Tuesday, May 10, 2011

Mother's Day thoughts

Can't help but share more of our beautiful Aliyah.  
We are SMITTEN!!

 On the little train at Zilker Park.  We really were a grouchy bunch by this point, but it's a family pic so I had to post it!
Fun times in the back yard baby pool!
Itsy Bitsy Tiney Winey Yellow Polka Dot Bikini

So on to more serious matters...I'm starting to forget that Aliyah was an orphan.  I mean that in the best way I think.  I guess she's just part of our family and it's kinda like she showed up and all was right in the world.  But there is a part of me that longs for the year that we missed.  I ache to know more.  I find myself desperately wanting to go back to Kigali and the Home of Hope to ask the nuns and caretakers to tell me MORE.  Every detail about every day they spent with her.  What she ate, how she slept, how she grew, how she interacted with the others, when she started crawling, how she was consoled when she woke at night, or if she was, her quirks, her specific cries and how she showed love, etc

And then I want to know her birth parents.  Not just her mom, but her dad too!  Mother's Day was great, but it made my heart ache again.  There is a woman and man out there somewhere who know NOTHING of their precious little daughter.  They may have been wonderful people of maybe not.  I will NEVER KNOW and neither will Aliyah.  It is my hunch though that Aliyah was blessed by a mommy who loved her deeply and who held her and nursed her as long as she was physically able.  I really do believe that it was in a moment of desperation that she had to place her baby down and relinquish her rights in order that someone more "able" could take care of her.  I HURT to think of that moment and the agony of the steps she took, her back turned away, with Aliyah out of her arms for the first time.  How did her heart not break in two right then and there?  I feel sure she hurts deeply still.

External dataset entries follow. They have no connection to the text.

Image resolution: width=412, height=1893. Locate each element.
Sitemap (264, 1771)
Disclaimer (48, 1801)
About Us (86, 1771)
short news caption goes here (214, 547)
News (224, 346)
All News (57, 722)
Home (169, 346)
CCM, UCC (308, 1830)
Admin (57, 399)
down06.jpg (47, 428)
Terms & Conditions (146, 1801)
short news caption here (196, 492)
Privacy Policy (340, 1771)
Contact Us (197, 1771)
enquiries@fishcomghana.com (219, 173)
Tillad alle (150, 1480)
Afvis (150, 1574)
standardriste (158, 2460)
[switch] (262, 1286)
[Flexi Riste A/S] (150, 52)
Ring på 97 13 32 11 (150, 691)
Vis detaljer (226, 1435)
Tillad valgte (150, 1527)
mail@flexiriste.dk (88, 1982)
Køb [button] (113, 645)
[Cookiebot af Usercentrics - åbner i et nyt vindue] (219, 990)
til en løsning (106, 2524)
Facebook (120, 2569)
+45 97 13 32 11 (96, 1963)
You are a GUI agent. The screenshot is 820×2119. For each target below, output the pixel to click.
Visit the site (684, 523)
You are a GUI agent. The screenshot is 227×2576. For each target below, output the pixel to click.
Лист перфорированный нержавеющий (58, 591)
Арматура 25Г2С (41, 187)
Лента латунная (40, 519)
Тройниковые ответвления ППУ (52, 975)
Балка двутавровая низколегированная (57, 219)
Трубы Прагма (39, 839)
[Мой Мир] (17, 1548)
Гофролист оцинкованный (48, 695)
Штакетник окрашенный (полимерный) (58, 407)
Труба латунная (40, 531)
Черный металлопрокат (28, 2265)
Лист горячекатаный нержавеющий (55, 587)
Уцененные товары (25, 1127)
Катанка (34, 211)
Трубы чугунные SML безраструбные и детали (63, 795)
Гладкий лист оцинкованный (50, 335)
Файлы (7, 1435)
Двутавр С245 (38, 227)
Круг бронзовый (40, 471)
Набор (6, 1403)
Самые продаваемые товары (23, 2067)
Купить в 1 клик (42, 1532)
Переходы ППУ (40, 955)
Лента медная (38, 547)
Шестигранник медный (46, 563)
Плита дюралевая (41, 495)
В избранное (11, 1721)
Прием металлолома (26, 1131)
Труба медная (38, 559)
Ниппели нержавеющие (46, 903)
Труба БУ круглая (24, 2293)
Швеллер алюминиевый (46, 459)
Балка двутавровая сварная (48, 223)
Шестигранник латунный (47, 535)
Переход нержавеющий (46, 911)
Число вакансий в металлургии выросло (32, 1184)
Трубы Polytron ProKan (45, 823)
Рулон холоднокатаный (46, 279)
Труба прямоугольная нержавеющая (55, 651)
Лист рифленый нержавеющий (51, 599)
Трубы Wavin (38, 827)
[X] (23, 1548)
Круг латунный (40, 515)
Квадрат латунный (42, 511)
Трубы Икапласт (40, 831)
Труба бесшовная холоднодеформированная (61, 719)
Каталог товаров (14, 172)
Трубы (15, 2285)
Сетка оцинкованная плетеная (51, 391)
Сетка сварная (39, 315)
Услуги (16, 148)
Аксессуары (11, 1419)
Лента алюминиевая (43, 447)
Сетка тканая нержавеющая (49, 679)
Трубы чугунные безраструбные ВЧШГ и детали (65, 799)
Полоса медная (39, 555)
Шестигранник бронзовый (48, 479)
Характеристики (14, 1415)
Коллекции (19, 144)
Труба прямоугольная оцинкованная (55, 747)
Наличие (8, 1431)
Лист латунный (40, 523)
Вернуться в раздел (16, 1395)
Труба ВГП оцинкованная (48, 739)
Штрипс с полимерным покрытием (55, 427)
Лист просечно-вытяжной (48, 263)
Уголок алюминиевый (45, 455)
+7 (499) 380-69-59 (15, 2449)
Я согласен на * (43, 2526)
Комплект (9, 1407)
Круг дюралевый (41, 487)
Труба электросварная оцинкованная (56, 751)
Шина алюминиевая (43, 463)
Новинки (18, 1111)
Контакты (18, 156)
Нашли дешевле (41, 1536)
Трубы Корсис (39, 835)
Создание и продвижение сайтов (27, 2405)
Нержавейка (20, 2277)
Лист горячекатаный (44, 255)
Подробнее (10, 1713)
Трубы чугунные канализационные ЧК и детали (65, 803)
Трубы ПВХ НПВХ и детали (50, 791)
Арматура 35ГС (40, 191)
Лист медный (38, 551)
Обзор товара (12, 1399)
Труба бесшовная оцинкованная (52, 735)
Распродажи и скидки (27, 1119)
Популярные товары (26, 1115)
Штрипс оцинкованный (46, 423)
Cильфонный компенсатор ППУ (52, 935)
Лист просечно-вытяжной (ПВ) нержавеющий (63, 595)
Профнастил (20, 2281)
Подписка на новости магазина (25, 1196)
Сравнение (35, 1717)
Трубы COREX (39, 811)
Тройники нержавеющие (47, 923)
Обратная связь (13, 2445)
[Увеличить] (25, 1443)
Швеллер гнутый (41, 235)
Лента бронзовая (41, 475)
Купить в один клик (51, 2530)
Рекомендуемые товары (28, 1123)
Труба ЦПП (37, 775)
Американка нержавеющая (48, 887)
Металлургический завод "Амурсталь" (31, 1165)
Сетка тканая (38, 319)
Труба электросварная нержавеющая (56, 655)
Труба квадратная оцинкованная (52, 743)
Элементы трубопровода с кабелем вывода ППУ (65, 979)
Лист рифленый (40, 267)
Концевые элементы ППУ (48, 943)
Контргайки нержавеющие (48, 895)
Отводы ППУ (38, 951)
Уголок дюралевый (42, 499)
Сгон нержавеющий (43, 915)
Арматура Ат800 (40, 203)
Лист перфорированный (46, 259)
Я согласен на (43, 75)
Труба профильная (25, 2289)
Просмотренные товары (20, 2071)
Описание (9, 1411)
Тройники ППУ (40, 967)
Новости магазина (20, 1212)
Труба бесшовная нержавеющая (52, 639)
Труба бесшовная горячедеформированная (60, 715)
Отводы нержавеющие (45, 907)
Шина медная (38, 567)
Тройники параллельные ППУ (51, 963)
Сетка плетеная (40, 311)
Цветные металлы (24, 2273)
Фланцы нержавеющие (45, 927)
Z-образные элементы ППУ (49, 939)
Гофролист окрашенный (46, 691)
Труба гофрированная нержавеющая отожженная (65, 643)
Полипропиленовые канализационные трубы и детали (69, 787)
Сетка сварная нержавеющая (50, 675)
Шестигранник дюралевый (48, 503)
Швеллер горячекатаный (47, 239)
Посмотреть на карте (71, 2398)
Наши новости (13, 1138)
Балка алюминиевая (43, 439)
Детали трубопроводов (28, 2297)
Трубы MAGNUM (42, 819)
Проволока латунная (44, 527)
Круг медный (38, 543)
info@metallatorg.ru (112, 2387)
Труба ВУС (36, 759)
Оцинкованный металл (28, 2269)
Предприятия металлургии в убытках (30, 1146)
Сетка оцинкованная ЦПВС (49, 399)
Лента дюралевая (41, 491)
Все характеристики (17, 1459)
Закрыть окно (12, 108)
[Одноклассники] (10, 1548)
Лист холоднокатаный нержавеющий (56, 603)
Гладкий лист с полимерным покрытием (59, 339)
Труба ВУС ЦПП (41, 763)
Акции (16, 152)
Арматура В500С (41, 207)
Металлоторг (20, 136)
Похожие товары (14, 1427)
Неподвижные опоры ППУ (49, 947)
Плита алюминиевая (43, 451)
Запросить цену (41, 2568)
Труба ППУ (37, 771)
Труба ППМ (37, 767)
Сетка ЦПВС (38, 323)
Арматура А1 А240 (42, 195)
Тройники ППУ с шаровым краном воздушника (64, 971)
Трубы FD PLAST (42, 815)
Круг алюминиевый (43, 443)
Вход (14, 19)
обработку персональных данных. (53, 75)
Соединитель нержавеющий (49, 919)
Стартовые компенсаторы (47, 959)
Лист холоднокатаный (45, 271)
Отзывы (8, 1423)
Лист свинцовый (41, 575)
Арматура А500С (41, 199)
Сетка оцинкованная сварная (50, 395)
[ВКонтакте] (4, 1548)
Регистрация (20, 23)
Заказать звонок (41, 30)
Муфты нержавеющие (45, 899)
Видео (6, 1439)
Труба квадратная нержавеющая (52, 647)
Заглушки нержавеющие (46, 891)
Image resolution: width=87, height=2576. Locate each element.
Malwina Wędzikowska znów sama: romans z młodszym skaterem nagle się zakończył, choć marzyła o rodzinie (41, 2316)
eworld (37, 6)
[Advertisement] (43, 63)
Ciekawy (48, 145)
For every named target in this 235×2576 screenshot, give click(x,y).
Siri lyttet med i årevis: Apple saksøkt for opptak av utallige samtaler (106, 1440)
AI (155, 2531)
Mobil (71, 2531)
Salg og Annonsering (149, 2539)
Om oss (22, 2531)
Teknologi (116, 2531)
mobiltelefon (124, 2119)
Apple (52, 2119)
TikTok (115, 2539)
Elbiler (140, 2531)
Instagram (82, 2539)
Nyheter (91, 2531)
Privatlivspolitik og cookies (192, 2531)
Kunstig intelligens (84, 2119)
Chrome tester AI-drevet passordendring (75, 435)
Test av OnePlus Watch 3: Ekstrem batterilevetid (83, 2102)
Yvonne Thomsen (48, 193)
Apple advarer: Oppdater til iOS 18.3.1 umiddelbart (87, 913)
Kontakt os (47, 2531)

Some day we will cross this road with Aliyah.  I don't plan out that conversation yet.  There is no reason to.  But I know that our world is forever broken until Christ returns and this is just one horrible piece of evidence.  Aliyah will never know her roots, whose side of the family her little button nose comes from, nor the answers to the questions I have plus many many more.  And the questions at some point will feel endless and painful I am sure.  

But Psalm 12:5 says this:
"Because of the devastation of the afflicted, because of the groaning of the needy,

         Now I will arise," says the LORD; "I will set him in the safety for which he longs."

Aliyah Grace is not free from the devastation.  It will forever be a part of her story.  But I pray that one day she will know the Father who set her in the safety for which she longed.

Could it be that God would set peace in Aliyah's birth mom's heart that she is now in a place of safety?  I pray it is so.

1 comment:

  1. Oh Laura, how beautiful. I have tears. I pray it is so for the mommy and daddy of my Mugisha.....that they have a sense of peace. I too think of them often, but I admit...I have mostly thought of JP's birth mom and not so much the dad. Thanks for the reminder to pray for the birth dad too.